After a few false starts I managed to get the bootstrapping to start to take place. One strange thing that happened was that it was trying to download images from "quay.io/openshift-release-dev/ocp-v4.0-art-dev
" instead of the documented "quay.io/openshift-release-dev/ocp-release
". I found this rather odd, and I couldn't find many references to "ocp-v4.0-art-dev" on the internet, so I'm not sure exactly where it came from. I did a "strings openshift-install | grep ocp-v4.0-art-dev" but that didn't show anything, so it's a bit of a strange one.
So my image content sources ended up being:
I was watching the journalctl on the bootstrap server, and I saw each etcd server join one by one, then once they had all joined, then the apiserver on the bootstrap server seemed to lockup, when I tried to connect to https://localhost:6443
the connections would hang. Initially, I thought this meant that bootstrap had completed, but then I noticed that none of the master nodes were listing on 6443, they were all trying to look themselves up in etcd at "api-int.<cluster_name>.<base_domain>" but nothing was listening.
I then scoured the journal on the bootstrap node, but I struggled to find logs related to why the apiserver had disappeared. The journal was mostly full of the bootstrap node trying to connect to https://localhost:6443
, which suggested to me that bootstrap was not yet complete.
I tried rebooting the bootstrap node, but I think that made it worse, it seemed to be in a crash loop whinging about files in /etc/kubernetes already existing or something like that. I had a look through /var/logs and found this error message in some pod logs:
exiting because of error: log: unable to create log: open /var/log/bootstrap-control-plane/kube-apiserver.log: permission denied
I'm not sure if that error is because I restarted before bootstrap was successful, or if that is actually some sort of problem.

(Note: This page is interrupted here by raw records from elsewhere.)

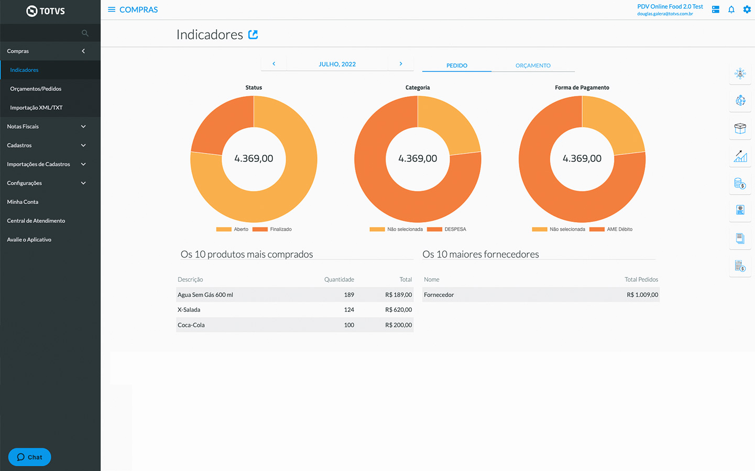The image size is (755, 471).
Task: Open the box/package icon in right sidebar
Action: pos(740,128)
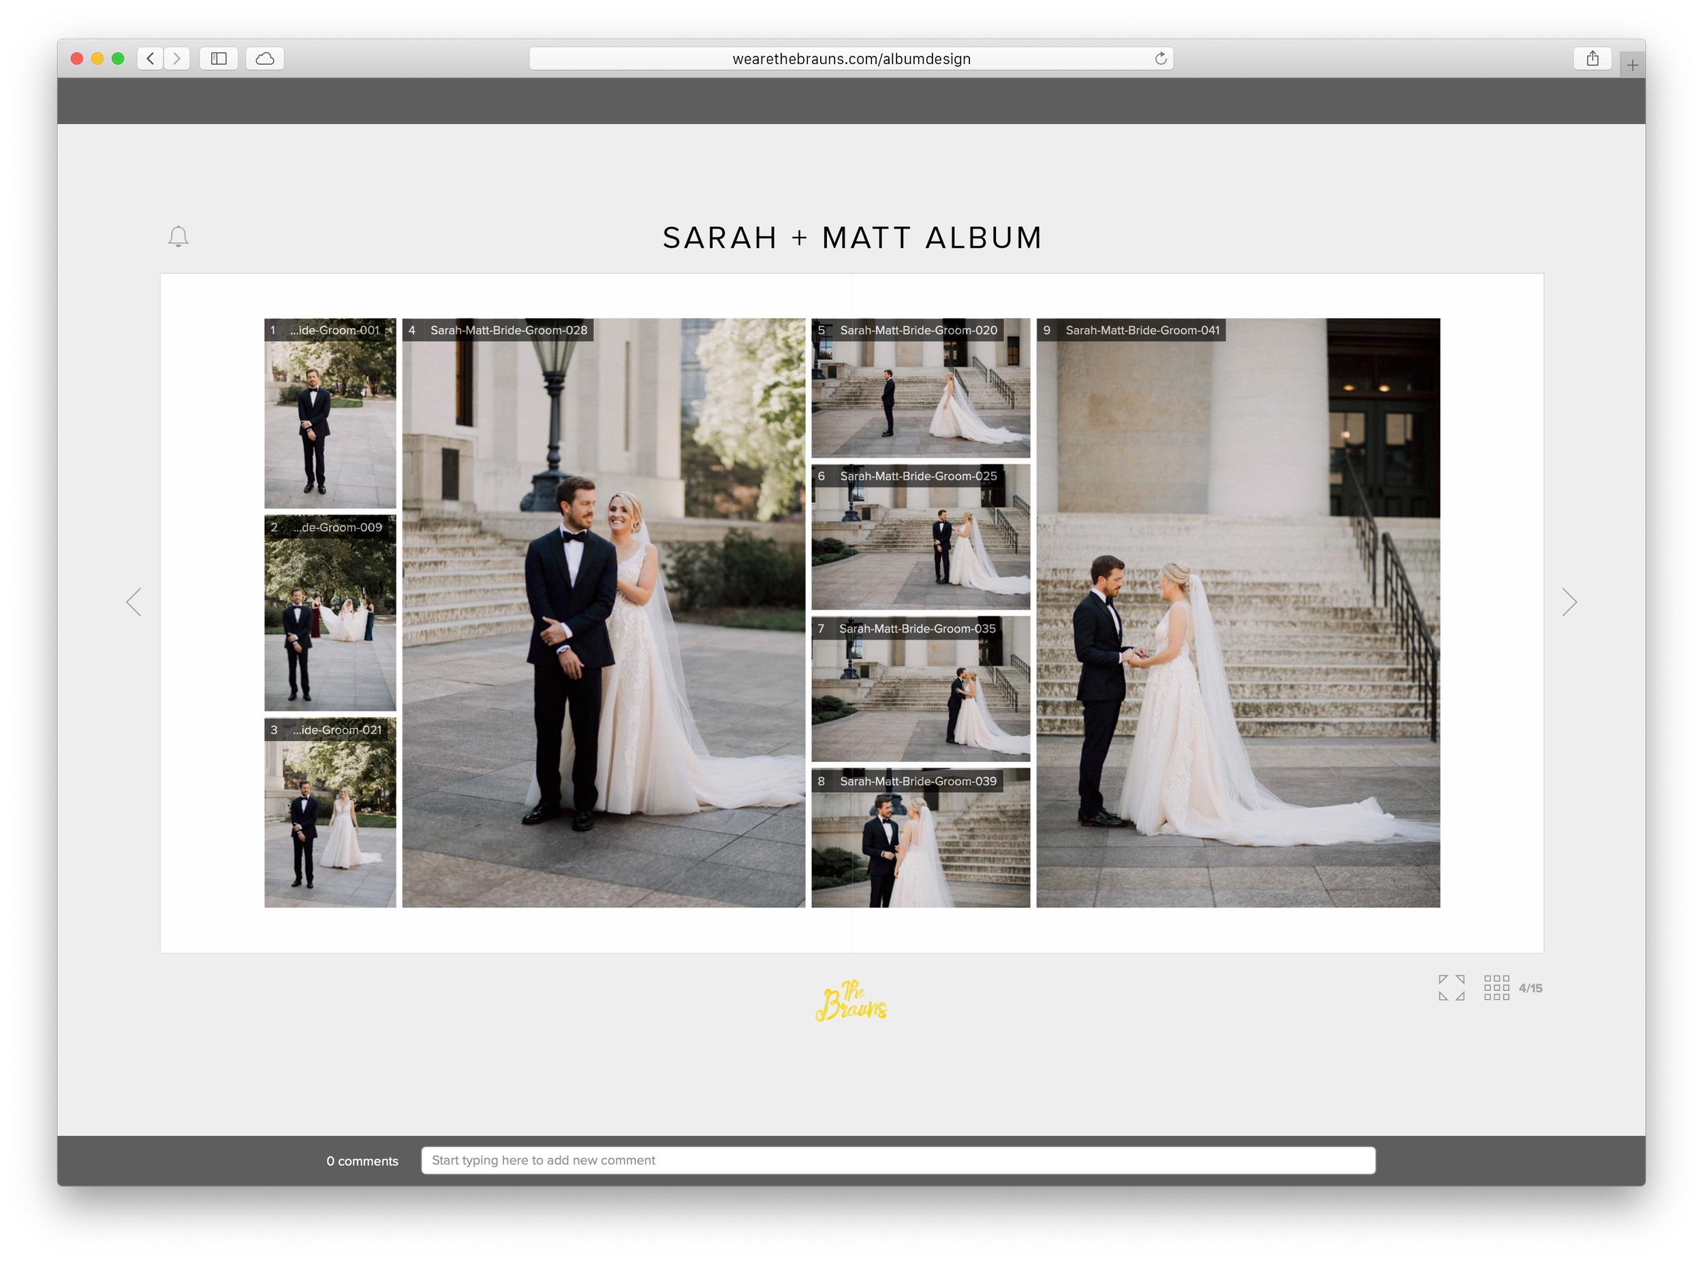Click the notification bell icon
The image size is (1703, 1262).
(x=178, y=237)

I tried reinstalling from scratch a few times, and it always got stuck in the same place, so it doesn't seem to be transient.
Where can I look for errors? Is "ocp-v4.0-art-dev" an indication of a problem? Since it's an air-gapped solution it's difficult to get logs out of the system, so I don't know if I'll be able to use must-gather. However, if I'm understanding it correctly, must-gather can only be used after bootstrap has succeeded.